WORK TO BE COMPLETED: Every line that contains the word "computer" should be copied from the records below.

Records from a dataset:
==*==
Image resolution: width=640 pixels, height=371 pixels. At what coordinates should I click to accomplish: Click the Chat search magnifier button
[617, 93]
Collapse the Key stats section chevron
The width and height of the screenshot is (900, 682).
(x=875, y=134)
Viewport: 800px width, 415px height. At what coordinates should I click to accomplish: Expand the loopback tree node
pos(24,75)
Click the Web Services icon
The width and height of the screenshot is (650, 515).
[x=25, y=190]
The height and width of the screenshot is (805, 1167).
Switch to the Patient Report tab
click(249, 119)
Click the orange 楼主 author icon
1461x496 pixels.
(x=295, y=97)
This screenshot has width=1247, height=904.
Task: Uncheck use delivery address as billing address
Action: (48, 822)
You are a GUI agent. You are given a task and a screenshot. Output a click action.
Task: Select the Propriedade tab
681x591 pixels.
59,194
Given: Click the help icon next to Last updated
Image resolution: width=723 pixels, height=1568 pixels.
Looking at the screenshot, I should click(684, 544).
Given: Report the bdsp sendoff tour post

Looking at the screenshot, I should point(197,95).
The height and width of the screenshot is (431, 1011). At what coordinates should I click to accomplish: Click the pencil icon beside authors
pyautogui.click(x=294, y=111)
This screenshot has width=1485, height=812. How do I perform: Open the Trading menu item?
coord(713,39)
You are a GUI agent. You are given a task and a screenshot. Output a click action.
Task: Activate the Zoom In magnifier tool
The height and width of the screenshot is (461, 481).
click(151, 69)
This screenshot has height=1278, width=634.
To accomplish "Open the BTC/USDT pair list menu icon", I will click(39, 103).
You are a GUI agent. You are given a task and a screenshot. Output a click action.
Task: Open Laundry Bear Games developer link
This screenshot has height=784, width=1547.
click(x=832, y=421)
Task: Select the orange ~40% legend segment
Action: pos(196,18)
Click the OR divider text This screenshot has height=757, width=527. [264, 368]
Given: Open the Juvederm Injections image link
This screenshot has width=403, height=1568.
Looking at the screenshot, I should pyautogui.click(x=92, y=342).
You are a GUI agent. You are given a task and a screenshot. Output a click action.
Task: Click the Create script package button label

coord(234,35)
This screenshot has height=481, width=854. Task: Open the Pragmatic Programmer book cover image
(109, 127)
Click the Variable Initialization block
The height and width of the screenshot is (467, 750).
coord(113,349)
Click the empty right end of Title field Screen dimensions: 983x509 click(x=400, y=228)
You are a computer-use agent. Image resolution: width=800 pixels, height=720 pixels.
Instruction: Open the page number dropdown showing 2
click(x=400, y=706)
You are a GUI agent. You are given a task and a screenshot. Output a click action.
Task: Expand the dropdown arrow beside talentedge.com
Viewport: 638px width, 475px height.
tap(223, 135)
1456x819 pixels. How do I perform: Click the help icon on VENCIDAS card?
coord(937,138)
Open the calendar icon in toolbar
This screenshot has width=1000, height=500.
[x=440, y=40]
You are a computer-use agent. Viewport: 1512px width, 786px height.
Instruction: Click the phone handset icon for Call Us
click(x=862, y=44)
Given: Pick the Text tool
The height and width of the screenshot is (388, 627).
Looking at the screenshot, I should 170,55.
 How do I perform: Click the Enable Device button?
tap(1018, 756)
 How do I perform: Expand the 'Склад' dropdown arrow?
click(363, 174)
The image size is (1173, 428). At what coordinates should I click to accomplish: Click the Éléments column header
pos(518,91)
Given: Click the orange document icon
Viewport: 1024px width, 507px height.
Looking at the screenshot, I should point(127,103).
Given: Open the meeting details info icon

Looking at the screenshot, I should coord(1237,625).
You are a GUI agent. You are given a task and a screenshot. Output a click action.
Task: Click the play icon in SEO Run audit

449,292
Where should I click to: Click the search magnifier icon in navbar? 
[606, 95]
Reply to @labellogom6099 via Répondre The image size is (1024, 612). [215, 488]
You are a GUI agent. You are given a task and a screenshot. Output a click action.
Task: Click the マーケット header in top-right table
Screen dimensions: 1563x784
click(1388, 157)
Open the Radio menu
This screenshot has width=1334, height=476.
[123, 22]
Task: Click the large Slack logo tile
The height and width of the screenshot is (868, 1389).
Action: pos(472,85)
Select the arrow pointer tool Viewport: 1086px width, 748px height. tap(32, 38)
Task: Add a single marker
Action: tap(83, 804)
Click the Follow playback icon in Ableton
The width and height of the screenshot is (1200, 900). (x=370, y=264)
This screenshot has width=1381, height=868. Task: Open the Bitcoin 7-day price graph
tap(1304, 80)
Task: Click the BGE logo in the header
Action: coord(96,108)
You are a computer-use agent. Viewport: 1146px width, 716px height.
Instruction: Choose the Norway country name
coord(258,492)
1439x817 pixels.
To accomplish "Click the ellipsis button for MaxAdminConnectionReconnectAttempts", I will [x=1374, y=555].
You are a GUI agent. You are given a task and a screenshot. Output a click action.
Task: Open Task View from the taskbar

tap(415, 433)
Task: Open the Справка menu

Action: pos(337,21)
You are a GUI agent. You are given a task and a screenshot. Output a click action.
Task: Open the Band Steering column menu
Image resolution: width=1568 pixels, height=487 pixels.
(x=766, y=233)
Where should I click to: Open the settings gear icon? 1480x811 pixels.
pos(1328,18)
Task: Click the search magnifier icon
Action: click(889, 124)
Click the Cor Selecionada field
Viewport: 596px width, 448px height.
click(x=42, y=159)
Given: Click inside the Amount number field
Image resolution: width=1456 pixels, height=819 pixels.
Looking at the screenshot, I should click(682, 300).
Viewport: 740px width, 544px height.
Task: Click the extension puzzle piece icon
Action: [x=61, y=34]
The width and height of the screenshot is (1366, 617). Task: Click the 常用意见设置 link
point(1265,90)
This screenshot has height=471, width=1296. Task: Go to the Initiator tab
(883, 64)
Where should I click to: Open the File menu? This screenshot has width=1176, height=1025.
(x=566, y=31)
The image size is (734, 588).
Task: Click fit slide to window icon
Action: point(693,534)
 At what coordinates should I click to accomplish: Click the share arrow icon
==*==
FINISHED TASK:
You are a computer-use agent. Image resolution: width=800 pixels, height=720 pixels.
You are a computer-use agent. Viewport: 1512px width, 786px height.
You are a computer-use agent. Viewport: 1146px width, 716px height.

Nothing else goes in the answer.